The Posies are currently on tour, and there has been no official announcement of Big Star doing any shows. For Stringfellow, playing again as the Posies is a chance to not only catch up with their faithful following but to reestablish themselves to a new audience. “My expectations are to present ourselves unabashedly, step up to the mike, and just celebrate the fact we survived,” he says. “No matter what happens, if one person or a million people hear this record, we made it. We worked out a way to play these songs, which is very satisfying.

“I think if people who has never seen us will be really bowled over by the amount of energy that comes off from us playing onstage. [The record] is a great souvenir from spending time together last year. After that, we’re gonna tour and see what happen.”
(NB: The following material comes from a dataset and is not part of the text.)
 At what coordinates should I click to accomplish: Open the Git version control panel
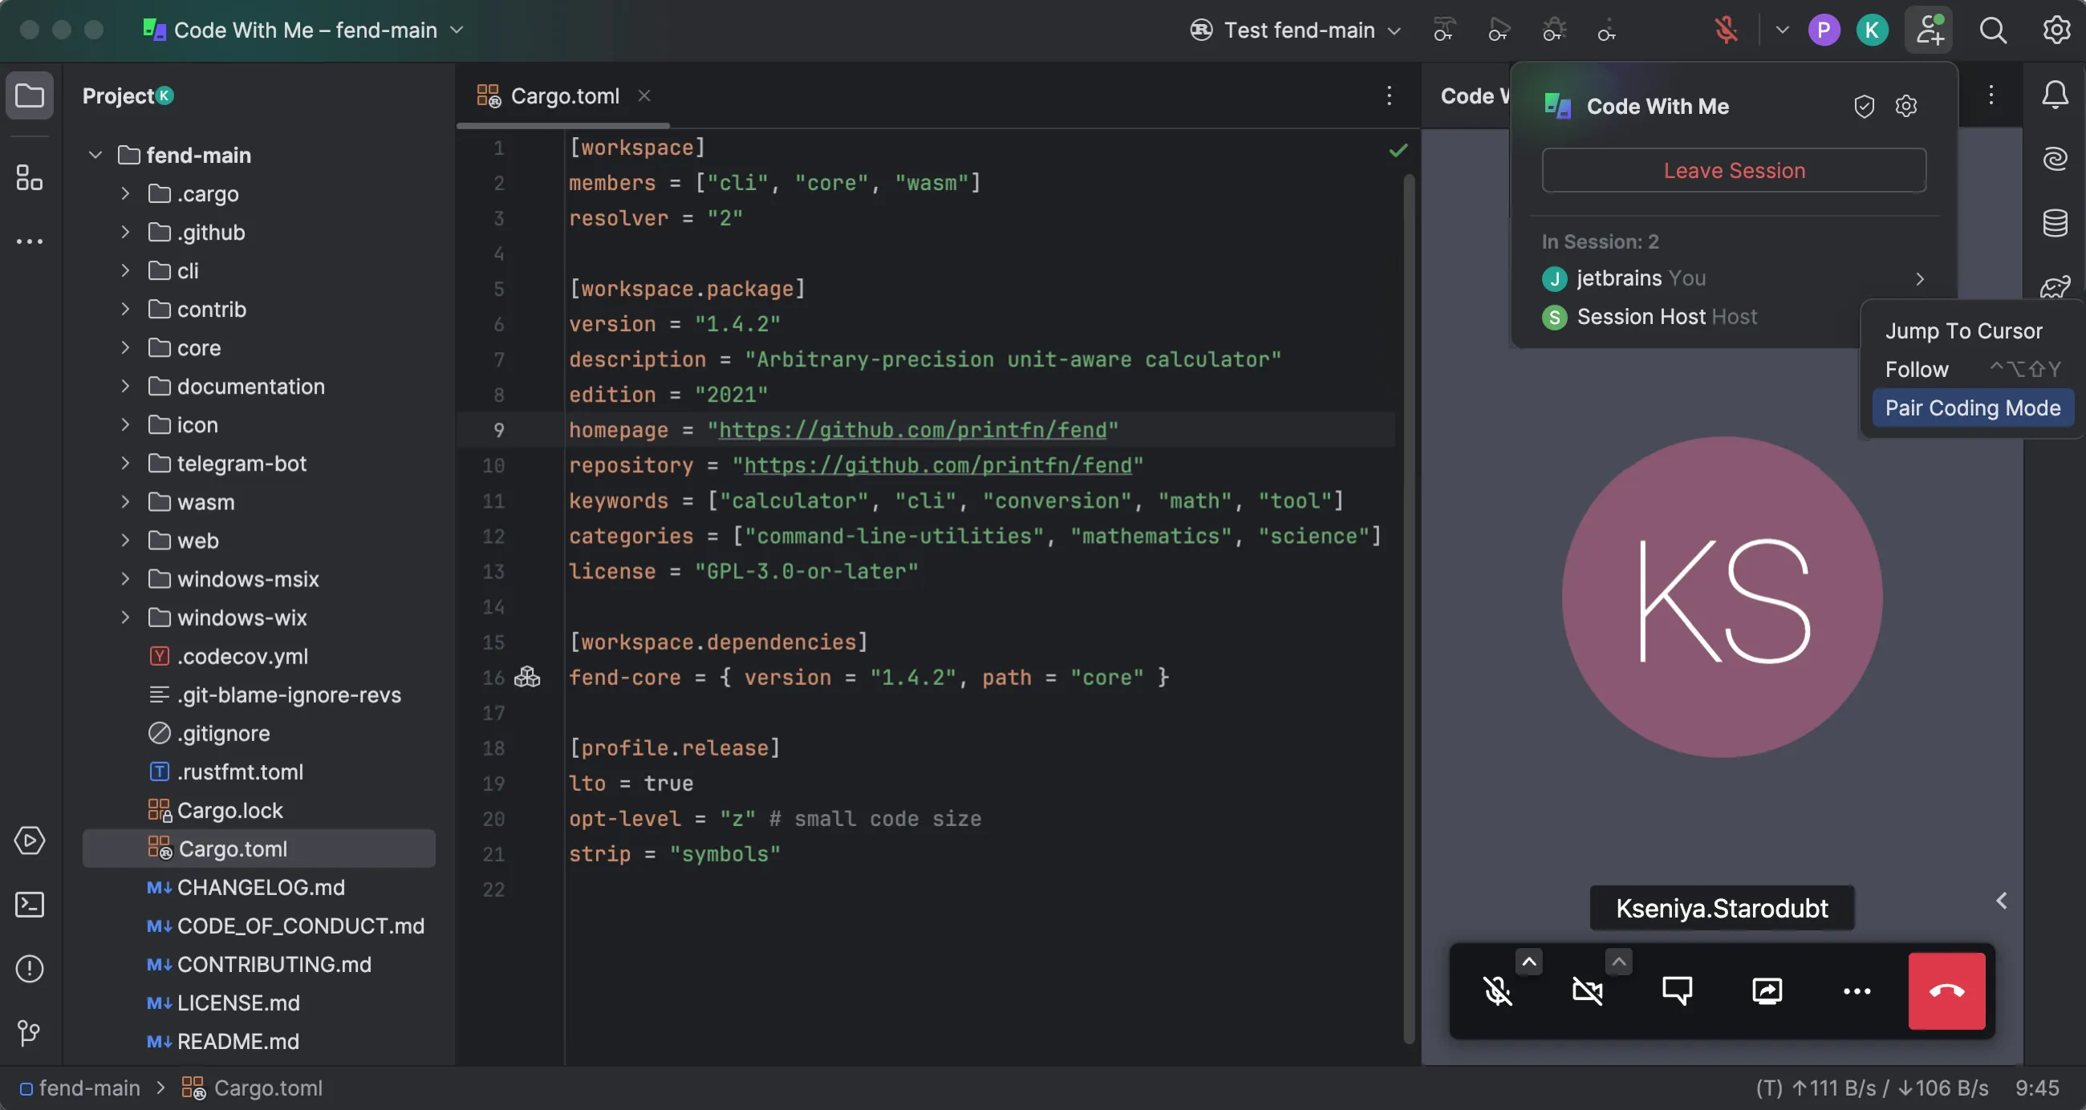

A lot of trends of come and gone during and after the Posies’ career, not to mention several personnel changes within the band. Bur the one remaining constant for the Posies has always been the musical chemistry between Auer and Stringfellow-a relationship that dates back to 1983 in Bellingham, Washington.”It’s something sort of mysterious to me,” Stringfellow muses about their partnership. “Our musical connection is just there. We have a way of communicating without words-just by being around each other. If I didn’t see Jon for ten years from this day, if we were going to dinner together, it might be awkward. If we were to walk to the stage without having seen each other, our musicality would pick up right where we left off. I don’t have any other musical relationship like that.”